Die Immissionsschutzbehörde unterrichtet Sie darüber, ob Ihr Vorhaben genehmigungsbedürftig ist und - wenn ja - nach welchen Rechtsvorschriften.
Gleichzeitig informiert der Märkische Kreis als Immissionsschutzbehörde Sie über den Ablauf des Genehmigungsverfahrens, und darüber welche Unterlagen Sie für Ihren Antrag benötigen.
Es werden Ihnen Listen öffentlich bestellter und vereidigter Sachverständiger und Umweltgutachter genannt, die Sie beim Erstellen Ihrer Antragsunterlagen unterstützen können.
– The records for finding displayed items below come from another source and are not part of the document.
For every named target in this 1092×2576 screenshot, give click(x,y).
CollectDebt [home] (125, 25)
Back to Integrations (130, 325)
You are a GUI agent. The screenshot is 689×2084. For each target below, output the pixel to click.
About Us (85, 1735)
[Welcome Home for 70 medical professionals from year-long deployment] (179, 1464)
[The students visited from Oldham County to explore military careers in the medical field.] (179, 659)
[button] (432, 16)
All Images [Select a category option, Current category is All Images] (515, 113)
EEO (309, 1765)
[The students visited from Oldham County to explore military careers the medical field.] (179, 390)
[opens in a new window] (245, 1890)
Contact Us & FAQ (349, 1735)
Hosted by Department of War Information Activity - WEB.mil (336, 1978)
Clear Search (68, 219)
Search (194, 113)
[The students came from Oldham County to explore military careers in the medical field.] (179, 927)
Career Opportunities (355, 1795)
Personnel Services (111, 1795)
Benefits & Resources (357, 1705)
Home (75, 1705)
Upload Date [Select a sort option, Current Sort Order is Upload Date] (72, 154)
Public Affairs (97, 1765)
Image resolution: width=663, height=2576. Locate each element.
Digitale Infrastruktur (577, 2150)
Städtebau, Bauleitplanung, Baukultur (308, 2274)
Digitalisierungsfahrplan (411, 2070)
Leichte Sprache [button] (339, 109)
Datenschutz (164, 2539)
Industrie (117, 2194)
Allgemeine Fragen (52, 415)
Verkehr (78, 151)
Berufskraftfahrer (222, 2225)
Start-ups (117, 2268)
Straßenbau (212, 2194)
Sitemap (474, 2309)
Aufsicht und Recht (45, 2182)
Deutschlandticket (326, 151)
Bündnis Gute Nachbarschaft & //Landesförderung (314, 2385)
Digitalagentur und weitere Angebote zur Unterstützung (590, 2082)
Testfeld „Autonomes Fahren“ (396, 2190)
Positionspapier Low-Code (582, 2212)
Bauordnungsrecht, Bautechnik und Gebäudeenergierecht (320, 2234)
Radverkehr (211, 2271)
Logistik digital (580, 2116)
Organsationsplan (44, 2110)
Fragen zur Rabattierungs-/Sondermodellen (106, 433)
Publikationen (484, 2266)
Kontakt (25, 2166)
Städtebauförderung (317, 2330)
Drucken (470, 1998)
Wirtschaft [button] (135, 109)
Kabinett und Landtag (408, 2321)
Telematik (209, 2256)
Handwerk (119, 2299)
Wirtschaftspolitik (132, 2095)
Außerdem können Ihnen Antragsformulare bereit gestellt werden.
Anlagen nach BImSchG
Genehmigungsbedürftige Anlagen im Sinne des Bundes-Immissionsschutzgesetzes sind
- Betriebsstätten oder sonstige ortsfeste Einrichtungen
- Maschinen, Geräte und sonstige ortsveränderliche technische Einrichtungen
- Grundstücke, auf denen Stoffe gelagert, abgelagert oder Arbeiten durchgeführt werden, die Emissionen verursachen können.
Ausnahmen hiervon sind öffentliche Verkehrswege.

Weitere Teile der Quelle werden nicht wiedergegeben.